Transmettre votre patrimoine peut s'avérer un défi. L'assurance-vie représente une solution judicieuse, permettant non seulement de faciliter ce processus mais aussi d'apporter des bénéfices fiscaux lors de la succession.
Comprendre la clause bénéficiaire
Le montant inscrit sur votre contrat d'assurance-vie est attribué aux personnes que vous désignez via la clause bénéficiaire. Bien que la clause standard prévoie le conjoint comme bénéficiaire principal, vous avez la liberté de la modifier à votre convenance. Pour ce faire, il suffit d'informer votre assureur par lettre recommandée ou d'enregistrer la nouvelle clause chez un notaire.
Options de désignation
- Pour un tiers : Pour un bénéficiaire extérieur à votre famille, il est crucial de fournir un maximum d'informations afin de faciliter son identification, notamment son nom, sa date de naissance et ses coordonnées, comme le souligne Christine Valence.
- Pour vos enfants : Au lieu de leur attribuer un contrat à chacun, ce qui pourrait créer des inégalités, envisagez de partager un seul contrat. Ainsi, des clauses spécifiques peuvent être rédigées pour garantir l'équité, laissant à vos enfants la possibilité de décider de l'héritage de leurs propres descendants si besoin.
- Pour votre conjoint : Bien que désigner votre conjoint comme bénéficiaire n'apporte pas d'avantage fiscal, c'est un moyen de garantir sa solidité financière. Il est aussi possible de formuler la clause pour qu'il renonce à sa part en faveur des enfants si nécessaire, d'après Christine Valence.

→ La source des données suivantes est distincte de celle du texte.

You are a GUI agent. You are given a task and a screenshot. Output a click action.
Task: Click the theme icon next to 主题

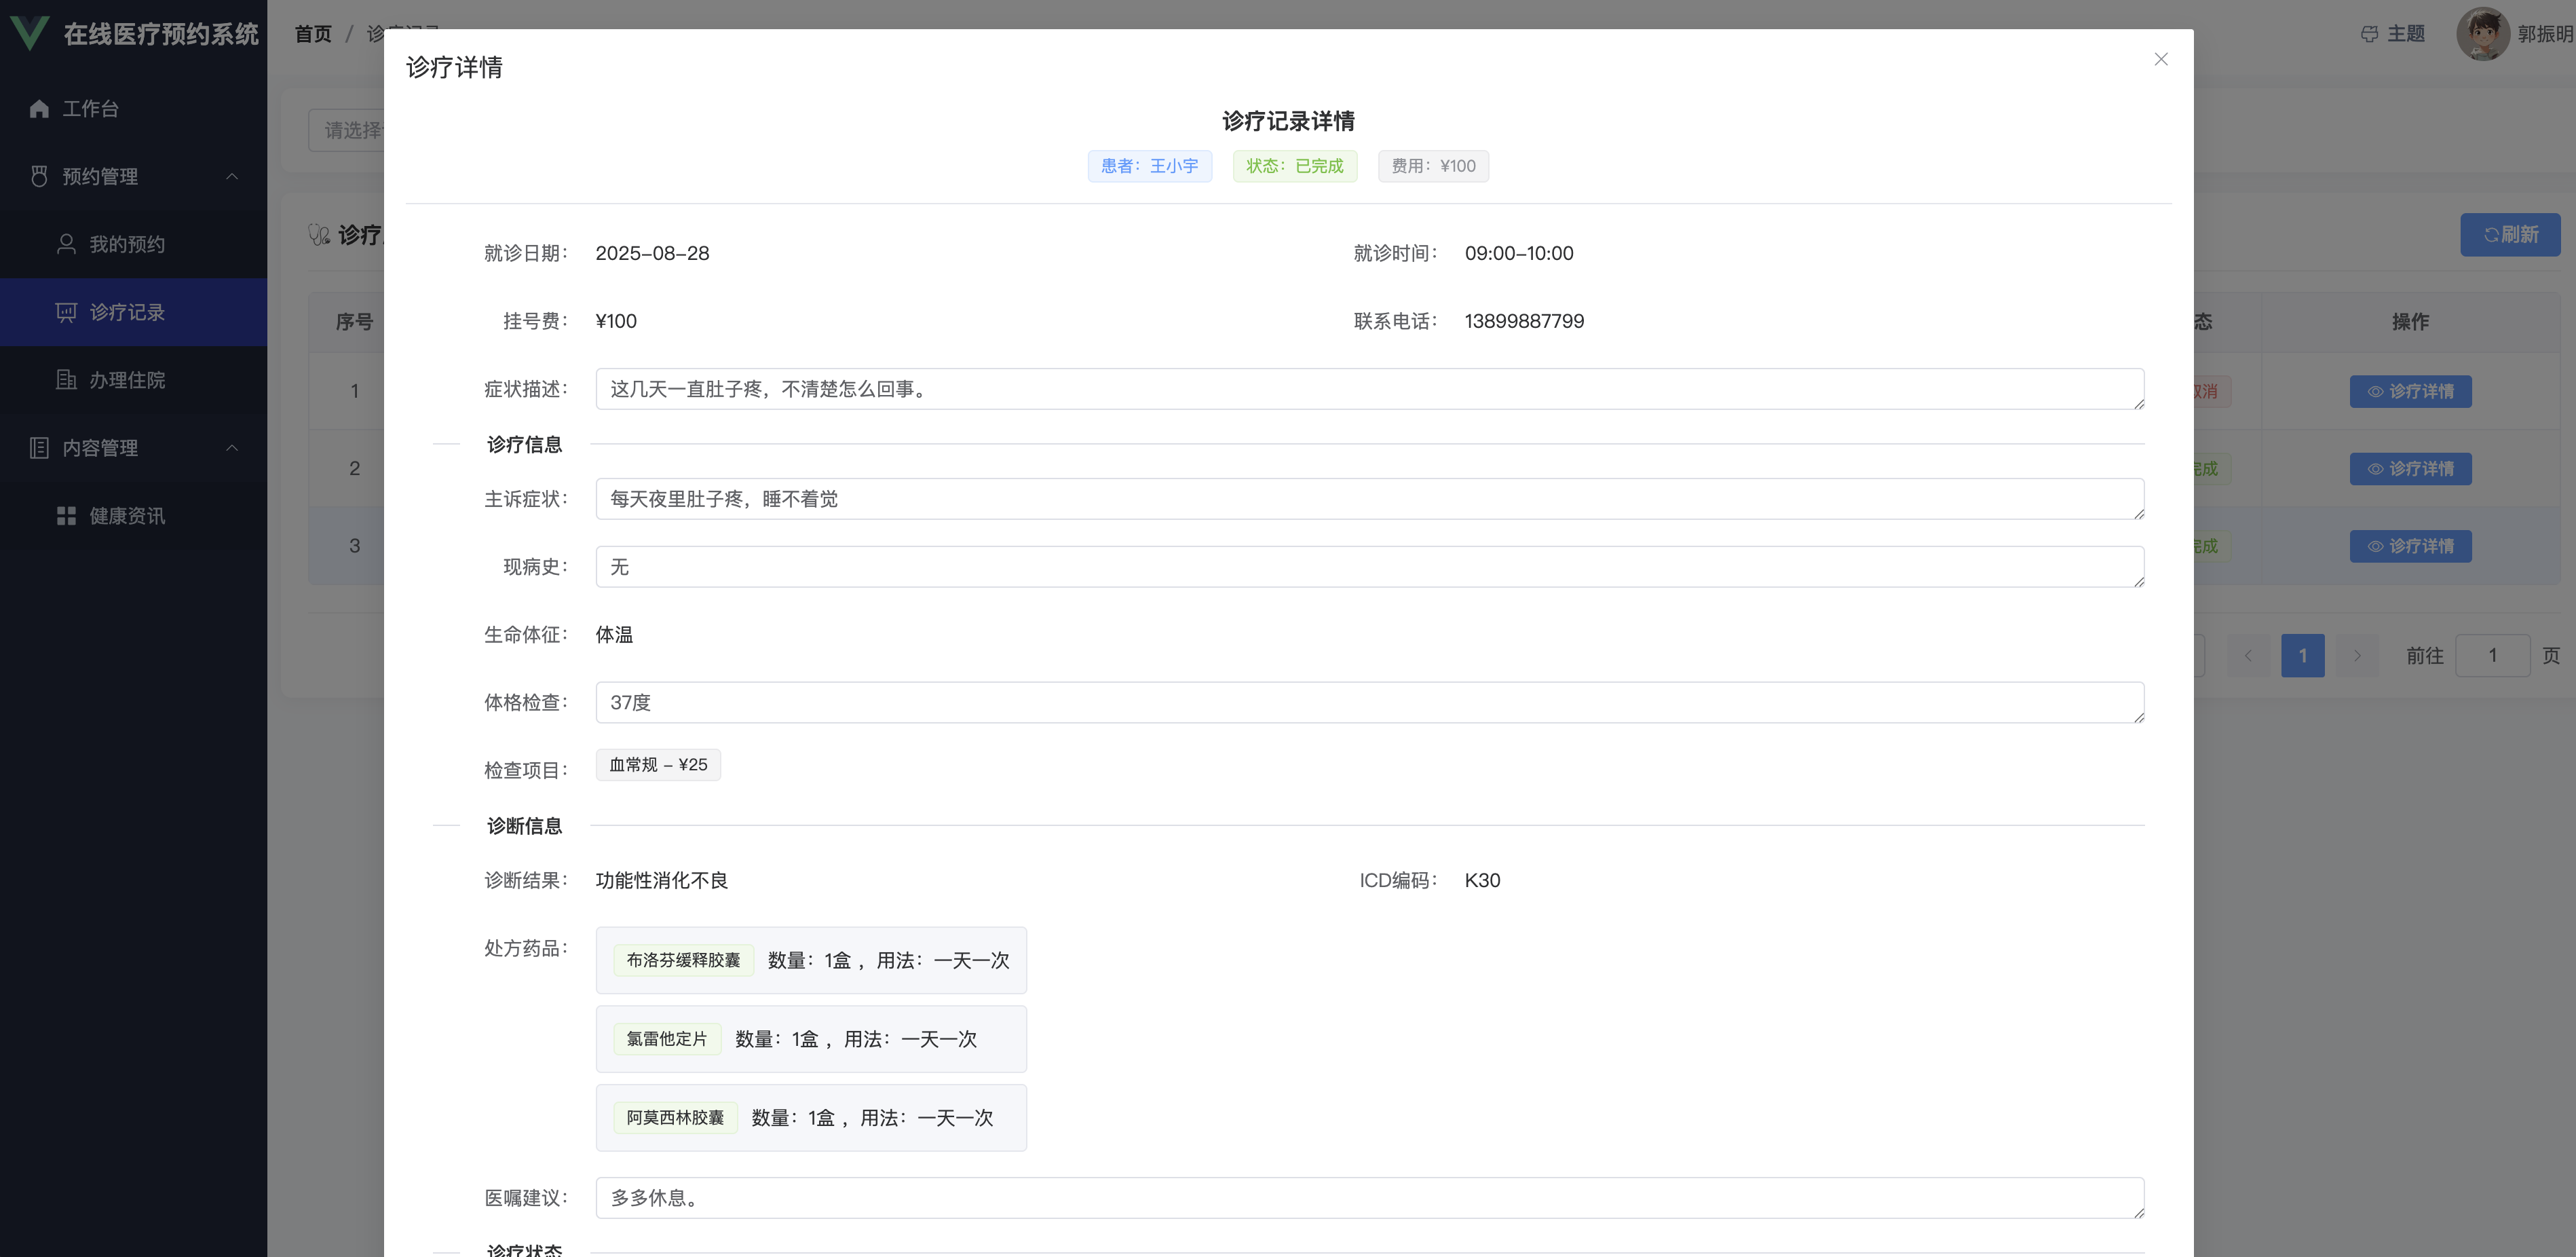pyautogui.click(x=2369, y=34)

Démembrement de la clause bénéficiaire
Une autre stratégie efficace consiste à démembrer la clause bénéficiaire : offrir l'usufruit du capital à votre conjoint tout en cédant la nue-propriété aux enfants. Cela leur permettra de bénéficier des abattements spécifiques à l'assurance-vie. Veillez cependant à conserver tous les justificatifs de l’assureur pour l’administration fiscale.
Avantages fiscaux notables
Chaque bénéficiaire d'une assurance-vie peut recevoir jusqu'à 152 500€ sans être soumis à une imposition. Au-delà, une taxation progressive s'applique pour les sommes versées avant 70 ans, et après cette limite, un abattement de 30 500€ est à partager entre les bénéficiaires. Le conjoint survivant, quant à lui, est totalement exonéré des droits de succession.